Kutcher, frequentemente associado a papéis de tolos carismáticos, entrega aqui uma atuação que surpreende por seu equilíbrio. Diferente de seus trabalhos anteriores em “Cara, Cadê Meu Carro?” e “Recém-Casados”, onde o exagero é parte essencial da construção cômica, seu Tom é menos histriônico e mais reativo — um personagem que se torna engraçado justamente por parecer perdido no meio do furacão. Ele assume o papel do espectador dentro da trama, um ponto de identificação que ajuda a ancorar o filme, por mais insano que o enredo se torne.
O verdadeiro trunfo do longa, porém, está na figura de Terence Stamp. Conhecido por papéis intensos e austeros, o ator parece se divertir genuinamente ao interpretar Jack Taylor, um chefe tirânico cuja severidade beira o ridículo. O contraste entre sua postura séria e as situações ridículas que o cercam cria um efeito cômico involuntário, transformando até diálogos banais em momentos de humor seco e preciso. Se Kutcher é o fio condutor do absurdo, Stamp é o elemento que dá a esse absurdo um tom quase sofisticado.
No entanto, nem mesmo o carisma dos protagonistas consegue redimir completamente os problemas do roteiro de David Dorfman. Em sua tentativa de chocar e testar os limites do politicamente incorreto, o filme esbarra em piadas que envelheceram mal e ultrapassam o território do desconforto. Há momentos em que a transgressão parece gratuita, sem a inteligência ou a subversão necessárias para justificar o choque. Diferente dos irmãos Farrelly, mestres em transformar o grotesco em algo satiricamente inteligente, Dorfman confunde ofensa com humor, fazendo com que algumas sequências pareçam mais desajeitadas do que provocativas.
Mesmo com esse obstáculo, Zucker exibe sua habilidade em manter o ritmo frenético da narrativa, impedindo que o espectador tenha tempo de questionar demasiadamente os erros do filme. A sucessão rápida de eventos impede que a monotonia se instale, e, por mais falhas que algumas cenas sejam, outras surgem logo em seguida para restaurar o fôlego cômico. Esse dinamismo se deve, em grande parte, ao talento do elenco de apoio. Molly Shannon e Andy Richter contribuem com pequenos, mas valiosos momentos de comédia, que ajudam a equilibrar o impacto das escolhas narrativas mais duvidosas.

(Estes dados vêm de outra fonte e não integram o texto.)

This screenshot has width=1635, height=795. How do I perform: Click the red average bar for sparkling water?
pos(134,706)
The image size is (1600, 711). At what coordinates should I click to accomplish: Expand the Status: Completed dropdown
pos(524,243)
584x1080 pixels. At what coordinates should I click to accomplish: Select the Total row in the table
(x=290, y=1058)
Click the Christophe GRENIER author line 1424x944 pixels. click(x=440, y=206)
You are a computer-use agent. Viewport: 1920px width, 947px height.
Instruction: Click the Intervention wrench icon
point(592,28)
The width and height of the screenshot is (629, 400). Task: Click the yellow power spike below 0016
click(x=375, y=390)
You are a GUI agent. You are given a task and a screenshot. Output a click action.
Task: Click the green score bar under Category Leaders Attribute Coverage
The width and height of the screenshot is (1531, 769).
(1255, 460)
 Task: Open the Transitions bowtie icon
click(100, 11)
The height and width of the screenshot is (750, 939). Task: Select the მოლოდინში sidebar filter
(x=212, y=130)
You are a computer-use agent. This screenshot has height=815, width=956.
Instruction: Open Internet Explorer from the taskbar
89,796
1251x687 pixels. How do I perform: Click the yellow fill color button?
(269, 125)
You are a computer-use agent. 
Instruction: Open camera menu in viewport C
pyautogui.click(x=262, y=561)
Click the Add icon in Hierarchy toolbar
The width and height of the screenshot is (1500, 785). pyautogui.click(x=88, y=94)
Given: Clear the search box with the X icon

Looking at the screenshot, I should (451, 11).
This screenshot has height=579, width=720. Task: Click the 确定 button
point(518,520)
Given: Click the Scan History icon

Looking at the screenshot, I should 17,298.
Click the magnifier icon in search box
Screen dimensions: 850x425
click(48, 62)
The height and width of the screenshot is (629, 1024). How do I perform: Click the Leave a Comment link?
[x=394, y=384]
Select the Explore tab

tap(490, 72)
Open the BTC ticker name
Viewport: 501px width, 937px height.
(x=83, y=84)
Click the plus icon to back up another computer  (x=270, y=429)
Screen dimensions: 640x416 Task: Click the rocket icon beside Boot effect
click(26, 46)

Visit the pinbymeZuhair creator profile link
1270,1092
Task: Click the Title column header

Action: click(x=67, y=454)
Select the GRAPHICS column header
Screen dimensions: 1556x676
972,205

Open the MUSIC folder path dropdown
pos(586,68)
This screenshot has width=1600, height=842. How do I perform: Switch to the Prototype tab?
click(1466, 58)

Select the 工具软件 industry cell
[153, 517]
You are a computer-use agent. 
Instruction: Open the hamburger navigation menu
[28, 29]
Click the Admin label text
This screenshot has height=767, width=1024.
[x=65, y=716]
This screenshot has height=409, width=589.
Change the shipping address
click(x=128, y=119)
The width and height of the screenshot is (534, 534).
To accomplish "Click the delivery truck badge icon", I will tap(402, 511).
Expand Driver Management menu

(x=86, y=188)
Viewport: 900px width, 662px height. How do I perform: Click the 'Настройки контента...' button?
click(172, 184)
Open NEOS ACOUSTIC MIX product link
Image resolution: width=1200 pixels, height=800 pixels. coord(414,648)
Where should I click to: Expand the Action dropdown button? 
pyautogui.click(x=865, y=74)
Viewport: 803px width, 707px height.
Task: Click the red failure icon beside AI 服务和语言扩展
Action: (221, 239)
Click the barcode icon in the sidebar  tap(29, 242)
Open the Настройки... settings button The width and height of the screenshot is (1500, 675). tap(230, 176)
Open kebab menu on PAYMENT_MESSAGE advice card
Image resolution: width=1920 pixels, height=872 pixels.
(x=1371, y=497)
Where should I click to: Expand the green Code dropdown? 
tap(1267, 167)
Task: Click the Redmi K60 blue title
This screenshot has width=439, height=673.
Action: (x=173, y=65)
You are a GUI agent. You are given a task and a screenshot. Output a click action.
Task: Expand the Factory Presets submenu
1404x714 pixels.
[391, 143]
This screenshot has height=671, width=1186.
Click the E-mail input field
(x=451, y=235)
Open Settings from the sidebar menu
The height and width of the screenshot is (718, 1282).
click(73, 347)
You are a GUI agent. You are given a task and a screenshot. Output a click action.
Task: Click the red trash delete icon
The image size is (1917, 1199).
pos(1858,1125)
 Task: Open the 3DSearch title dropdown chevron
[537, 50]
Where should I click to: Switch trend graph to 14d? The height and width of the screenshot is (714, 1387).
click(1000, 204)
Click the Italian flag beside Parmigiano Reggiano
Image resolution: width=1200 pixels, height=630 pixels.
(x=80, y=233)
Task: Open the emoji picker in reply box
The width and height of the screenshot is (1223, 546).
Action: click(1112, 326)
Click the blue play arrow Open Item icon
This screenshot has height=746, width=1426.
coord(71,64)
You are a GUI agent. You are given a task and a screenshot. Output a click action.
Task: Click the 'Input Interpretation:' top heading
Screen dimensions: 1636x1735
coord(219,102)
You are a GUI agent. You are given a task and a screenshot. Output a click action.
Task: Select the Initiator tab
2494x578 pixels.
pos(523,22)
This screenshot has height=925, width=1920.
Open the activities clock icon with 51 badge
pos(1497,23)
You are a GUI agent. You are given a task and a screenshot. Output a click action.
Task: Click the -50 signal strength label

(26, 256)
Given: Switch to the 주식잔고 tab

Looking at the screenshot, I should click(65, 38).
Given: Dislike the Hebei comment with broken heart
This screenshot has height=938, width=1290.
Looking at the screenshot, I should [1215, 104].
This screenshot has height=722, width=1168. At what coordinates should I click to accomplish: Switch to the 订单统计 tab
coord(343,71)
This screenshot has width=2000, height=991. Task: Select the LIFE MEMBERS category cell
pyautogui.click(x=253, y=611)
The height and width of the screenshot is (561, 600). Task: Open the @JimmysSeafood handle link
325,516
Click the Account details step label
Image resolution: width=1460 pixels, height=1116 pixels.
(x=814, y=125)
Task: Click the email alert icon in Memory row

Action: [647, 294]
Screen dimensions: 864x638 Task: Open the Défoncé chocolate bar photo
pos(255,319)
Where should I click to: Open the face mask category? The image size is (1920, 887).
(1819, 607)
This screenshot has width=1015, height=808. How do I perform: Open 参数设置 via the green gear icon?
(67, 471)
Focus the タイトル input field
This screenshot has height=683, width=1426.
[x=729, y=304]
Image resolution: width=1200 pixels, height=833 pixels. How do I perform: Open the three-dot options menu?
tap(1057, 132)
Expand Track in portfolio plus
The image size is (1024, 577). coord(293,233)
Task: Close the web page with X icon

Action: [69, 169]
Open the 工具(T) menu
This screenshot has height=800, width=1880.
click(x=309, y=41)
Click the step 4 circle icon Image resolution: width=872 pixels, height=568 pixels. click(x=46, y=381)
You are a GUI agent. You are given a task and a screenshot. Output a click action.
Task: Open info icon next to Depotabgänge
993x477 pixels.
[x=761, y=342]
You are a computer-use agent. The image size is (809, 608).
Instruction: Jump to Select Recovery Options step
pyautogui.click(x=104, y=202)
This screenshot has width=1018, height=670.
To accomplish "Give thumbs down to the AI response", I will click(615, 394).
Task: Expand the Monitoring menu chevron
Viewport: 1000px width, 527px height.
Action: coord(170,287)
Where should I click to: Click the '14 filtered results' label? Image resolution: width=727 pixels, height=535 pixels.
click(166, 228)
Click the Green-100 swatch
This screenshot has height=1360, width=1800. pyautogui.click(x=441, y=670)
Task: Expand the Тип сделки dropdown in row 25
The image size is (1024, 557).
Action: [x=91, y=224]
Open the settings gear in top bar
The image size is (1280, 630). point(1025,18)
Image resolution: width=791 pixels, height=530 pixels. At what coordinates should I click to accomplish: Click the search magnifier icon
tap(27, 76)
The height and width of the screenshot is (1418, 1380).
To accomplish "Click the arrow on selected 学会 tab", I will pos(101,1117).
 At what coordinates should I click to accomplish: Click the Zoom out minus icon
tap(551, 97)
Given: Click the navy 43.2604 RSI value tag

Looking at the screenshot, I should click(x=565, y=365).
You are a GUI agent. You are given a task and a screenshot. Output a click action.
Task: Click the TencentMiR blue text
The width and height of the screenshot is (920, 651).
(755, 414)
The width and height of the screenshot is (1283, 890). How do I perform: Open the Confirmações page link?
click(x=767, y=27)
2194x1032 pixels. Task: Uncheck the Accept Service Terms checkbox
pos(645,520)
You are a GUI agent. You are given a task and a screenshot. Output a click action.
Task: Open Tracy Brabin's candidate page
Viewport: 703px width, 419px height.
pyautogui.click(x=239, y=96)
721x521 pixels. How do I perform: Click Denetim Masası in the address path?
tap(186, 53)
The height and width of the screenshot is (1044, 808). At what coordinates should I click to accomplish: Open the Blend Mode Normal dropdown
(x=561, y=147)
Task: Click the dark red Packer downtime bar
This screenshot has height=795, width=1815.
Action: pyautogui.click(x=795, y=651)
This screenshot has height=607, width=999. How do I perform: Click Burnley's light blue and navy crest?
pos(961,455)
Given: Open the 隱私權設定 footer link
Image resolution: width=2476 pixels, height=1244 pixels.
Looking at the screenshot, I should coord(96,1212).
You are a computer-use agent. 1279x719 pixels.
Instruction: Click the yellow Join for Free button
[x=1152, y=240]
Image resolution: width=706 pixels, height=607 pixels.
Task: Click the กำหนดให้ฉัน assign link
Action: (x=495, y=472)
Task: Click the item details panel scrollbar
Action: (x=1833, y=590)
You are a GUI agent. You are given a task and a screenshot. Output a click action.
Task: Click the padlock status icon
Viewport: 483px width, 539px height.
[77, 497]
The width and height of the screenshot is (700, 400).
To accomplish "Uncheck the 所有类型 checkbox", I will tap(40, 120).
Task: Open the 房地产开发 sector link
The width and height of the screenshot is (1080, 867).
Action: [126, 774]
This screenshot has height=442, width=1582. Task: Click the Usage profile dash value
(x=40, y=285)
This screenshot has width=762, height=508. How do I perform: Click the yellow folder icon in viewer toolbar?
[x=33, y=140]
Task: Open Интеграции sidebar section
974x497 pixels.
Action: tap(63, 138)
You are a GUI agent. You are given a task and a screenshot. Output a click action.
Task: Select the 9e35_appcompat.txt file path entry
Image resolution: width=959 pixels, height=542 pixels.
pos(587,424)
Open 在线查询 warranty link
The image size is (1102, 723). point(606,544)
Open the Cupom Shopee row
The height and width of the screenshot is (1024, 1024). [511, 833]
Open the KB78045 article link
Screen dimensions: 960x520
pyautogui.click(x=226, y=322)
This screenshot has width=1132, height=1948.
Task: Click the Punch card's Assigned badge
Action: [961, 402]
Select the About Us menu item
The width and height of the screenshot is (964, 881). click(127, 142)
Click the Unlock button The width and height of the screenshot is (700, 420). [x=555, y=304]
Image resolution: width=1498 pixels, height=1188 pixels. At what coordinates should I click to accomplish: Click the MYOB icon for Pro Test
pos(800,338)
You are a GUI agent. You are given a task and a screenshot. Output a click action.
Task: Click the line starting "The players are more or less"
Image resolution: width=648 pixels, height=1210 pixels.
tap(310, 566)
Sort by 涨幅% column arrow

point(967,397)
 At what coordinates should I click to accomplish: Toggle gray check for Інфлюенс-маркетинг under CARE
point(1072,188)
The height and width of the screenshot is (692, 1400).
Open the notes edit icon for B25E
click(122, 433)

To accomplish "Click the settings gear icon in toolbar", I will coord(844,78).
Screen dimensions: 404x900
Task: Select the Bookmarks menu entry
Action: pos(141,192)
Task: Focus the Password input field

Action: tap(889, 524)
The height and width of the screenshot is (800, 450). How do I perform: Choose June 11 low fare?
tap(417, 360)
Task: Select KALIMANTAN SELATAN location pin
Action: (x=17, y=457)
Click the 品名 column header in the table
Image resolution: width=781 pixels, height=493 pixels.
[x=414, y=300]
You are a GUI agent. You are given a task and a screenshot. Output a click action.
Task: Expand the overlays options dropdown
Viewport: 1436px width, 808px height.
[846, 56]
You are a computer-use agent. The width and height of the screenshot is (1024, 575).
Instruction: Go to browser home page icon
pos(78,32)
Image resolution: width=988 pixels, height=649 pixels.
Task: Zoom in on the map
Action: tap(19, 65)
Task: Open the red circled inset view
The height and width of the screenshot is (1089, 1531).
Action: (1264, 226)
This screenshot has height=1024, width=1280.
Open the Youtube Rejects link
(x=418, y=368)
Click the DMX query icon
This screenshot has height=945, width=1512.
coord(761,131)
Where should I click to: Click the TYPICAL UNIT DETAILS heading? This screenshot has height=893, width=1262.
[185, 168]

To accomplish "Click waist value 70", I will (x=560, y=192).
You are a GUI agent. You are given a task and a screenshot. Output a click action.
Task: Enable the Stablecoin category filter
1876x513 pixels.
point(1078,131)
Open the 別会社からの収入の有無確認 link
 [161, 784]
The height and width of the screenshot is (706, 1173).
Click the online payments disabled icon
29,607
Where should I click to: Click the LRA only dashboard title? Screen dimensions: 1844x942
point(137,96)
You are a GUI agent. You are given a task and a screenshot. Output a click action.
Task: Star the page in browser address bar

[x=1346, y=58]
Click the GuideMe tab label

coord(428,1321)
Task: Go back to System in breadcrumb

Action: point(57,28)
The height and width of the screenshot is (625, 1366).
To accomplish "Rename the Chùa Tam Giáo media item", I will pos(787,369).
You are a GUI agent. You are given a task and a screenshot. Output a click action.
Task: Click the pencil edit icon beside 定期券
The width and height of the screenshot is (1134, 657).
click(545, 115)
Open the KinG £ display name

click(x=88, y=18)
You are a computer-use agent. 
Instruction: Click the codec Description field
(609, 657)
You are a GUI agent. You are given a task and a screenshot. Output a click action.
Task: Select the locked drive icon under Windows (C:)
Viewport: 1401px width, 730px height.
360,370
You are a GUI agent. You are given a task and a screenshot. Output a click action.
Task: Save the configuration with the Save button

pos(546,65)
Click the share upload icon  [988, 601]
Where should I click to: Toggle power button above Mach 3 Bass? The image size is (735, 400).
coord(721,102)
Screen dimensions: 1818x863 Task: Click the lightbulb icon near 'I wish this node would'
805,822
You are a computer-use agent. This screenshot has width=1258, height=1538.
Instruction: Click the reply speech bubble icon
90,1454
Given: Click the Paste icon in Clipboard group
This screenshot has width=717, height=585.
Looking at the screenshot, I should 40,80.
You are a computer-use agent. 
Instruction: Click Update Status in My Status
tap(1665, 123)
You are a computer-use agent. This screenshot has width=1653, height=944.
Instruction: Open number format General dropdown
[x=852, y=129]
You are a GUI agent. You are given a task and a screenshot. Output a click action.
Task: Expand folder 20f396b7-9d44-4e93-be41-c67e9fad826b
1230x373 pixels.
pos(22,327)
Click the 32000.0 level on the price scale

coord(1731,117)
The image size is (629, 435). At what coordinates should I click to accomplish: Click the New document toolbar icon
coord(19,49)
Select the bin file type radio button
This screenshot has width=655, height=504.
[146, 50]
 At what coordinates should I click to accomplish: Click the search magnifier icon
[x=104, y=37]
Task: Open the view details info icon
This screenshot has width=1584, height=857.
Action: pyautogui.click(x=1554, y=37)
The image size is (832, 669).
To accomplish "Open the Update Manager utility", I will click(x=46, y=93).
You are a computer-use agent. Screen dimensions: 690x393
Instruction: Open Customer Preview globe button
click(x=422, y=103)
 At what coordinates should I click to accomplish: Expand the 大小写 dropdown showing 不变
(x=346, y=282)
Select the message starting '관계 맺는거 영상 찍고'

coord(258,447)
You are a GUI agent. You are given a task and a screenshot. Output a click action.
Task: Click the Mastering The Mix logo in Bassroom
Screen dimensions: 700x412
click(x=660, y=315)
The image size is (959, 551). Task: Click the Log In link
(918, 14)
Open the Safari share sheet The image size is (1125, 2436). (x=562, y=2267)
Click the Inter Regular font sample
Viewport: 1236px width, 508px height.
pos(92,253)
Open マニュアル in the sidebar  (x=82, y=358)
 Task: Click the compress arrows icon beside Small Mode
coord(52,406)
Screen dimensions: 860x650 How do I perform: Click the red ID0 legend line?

Um elemento inesperadamente interessante é a presença de Carmen Electra. Apesar de assumir um papel estereotipado, sua performance sugere um nível de metalinguagem raro nesse tipo de filme. Ela não apenas interpreta o arquétipo da mulher sensual e descartável da comédia pastelão — ela parece brincar com a própria ideia desse arquétipo, como se estivesse ciente da superficialidade de sua personagem e usasse isso a seu favor. Seu humor autoconsciente adiciona uma camada inusitada ao filme, funcionando como uma piada interna para o público atento.
O que torna “A Filha do Chefe” digno de discussão, porém, não é sua qualidade técnica ou sua escrita afiada, mas sua capacidade de entreter mesmo dentro de suas próprias limitações. Zucker, ainda que distante do brilhantismo de seus trabalhos anteriores, como “Apertem os Cintos… O Piloto Sumiu!”, consegue extrair humor do caos, fazendo com que a experiência de assistir ao filme seja, de certa forma, irresistível.
Não se trata de uma comédia sofisticada, nem de um clássico cult inesperado, mas de uma tentativa descontrolada de fazer rir a qualquer custo — e, curiosamente, essa tentativa funciona. A linha entre genialidade e desastre é fina, e “A Filha do Chefe” caminha sobre ela sem qualquer pretensão de equilíbrio. No final, sua maior virtude talvez seja essa: ser um filme que não teme o ridículo, e que, por isso mesmo, consegue encontrar graça onde outros apenas tropeçariam.